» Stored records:
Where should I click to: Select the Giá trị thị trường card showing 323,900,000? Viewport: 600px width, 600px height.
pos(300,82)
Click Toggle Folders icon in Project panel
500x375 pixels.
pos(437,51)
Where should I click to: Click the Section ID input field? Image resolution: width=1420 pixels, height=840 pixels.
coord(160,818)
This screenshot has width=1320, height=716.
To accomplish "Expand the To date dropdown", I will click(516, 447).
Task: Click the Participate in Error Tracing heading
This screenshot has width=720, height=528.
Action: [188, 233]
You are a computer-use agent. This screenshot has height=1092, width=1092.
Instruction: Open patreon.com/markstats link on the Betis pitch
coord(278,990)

» INSTRUCTION: Turn each line of the entries above into a Markdown table with two columns, Row and Line. Number the rows in order and skip any blank lines.

» FINISHED ANSWER:
| Row | Line |
|---|---|
| 1 | Where should I click to: Select the Giá trị thị trường card showing 323,900,000? Viewport: 600px width, 600px height. |
| 2 | pos(300,82) |
| 3 | Click Toggle Folders icon in Project panel |
| 4 | 500x375 pixels. |
| 5 | pos(437,51) |
| 6 | Where should I click to: Click the Section ID input field? Image resolution: width=1420 pixels, height=840 pixels. |
| 7 | coord(160,818) |
| 8 | This screenshot has width=1320, height=716. |
| 9 | To accomplish "Expand the To date dropdown", I will click(516, 447). |
| 10 | Task: Click the Participate in Error Tracing heading |
| 11 | This screenshot has width=720, height=528. |
| 12 | Action: [188, 233] |
| 13 | You are a computer-use agent. This screenshot has height=1092, width=1092. |
| 14 | Instruction: Open patreon.com/markstats link on the Betis pitch |
| 15 | coord(278,990) |